There are several common-sense presumptions behind each one of these black letter law requirements. This isn’t technical stuff. It is substantive. If the party seeking foreclosure is not the creditor and doesn’t lawfully hold and own the note then THEY can’t foreclose no matter when the last payment was received from anyone including but not limited to the borrower, third party co-obligors set up in the securitization documents or government bailouts. If the loan is subject to foreclosure it can ONLY be by a party fitting the above description as stated in the above case in a per curium (unanimous) opinion of the appellate panel. The reason is not just that we have rules and you can’t pick and choose which rules you will follow and which you can’t.

The reason is that in foreclosure there is a change of ownership and title to the property. Any subsequent party, innocent or otherwise, must know with certainty that if they buy that property or lend money using that property as collateral, that the title is clear, marketable and free from any cloud or defect. Without that certainty, commerce comes to a virtual standstill. Not only would real estate transactions be thrown into chaos, but the principles behind the requirements for foreclosure also are applied to any other debt or the transfer of anything else, tangible or intangible. So if ANY court allows for even the possibility that disinterested parties could legally intervene in the chain without proving their right to do so, all of commerce comes to a halt.

Which brings us to my final point in this article: in the context of securitization, there is no such proof. That’s why they are faking it. If they had it, they would show it. The reason they don’t have it is that it never existed. What they want the courts to do NOW is to allow them to substitute fiction for fact. They want courts to allow them to submit either fake documents or documents that have no legal effect. The basic problem they have is that the evidence of transfers and change of ownership of the note does not reflect the original liability of the borrower nor the existence of the original real creditor. The original payee was not the lender. Thus the mortgage or deed of trust secures a note that is invalid. They can’t bring a legal action to modify the note to reflect the real lender because that would be admitting that they ever made the proper disclosures required under federal (TILA) and state lending laws.

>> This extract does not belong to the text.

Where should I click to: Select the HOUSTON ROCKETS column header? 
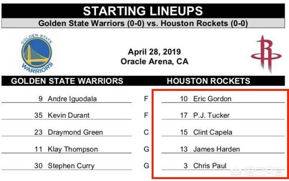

The ONLY way they can correct the title problem, the chain of ownership problem (title and obligation) is by getting BOTH real parties in interest to agree and sign something ratifying such an arrangement or by getting a court to issue a judgment cramming such an arrangement down the throats of investors and borrowers alike. Since their problem is that the property was never worth what was represented and the loan terms, now revealed in all their glory, are not viable, it is impossible to imagine that the investors would agree to anything other than getting their money back or that the borrowers would agree to anything other than a correction of the terms and principal of the obligation to reflect the true value of the property and the losses incurred between the time of closing and the present time.

As brilliant as some of the schemers are, they based their entire framework on a completely unworkable presumption and thought they had the “risk” problem solved. Now Wall Street finds itself the cowardly owner of the risk — because they tried to split the obligation, note and mortgage each from the others in such a complex way, with repeated iterations of “assignment” of receivables that it is in reality not possible to correct in the real world. They convinced the government to be the lender of last resort when the crisis started, but now the FED is asking for its money back , as are the investors. The borrowers are filing individual and class action suits, and the opinions from the bench are turning against Wall Street in strong, angry language from the bench.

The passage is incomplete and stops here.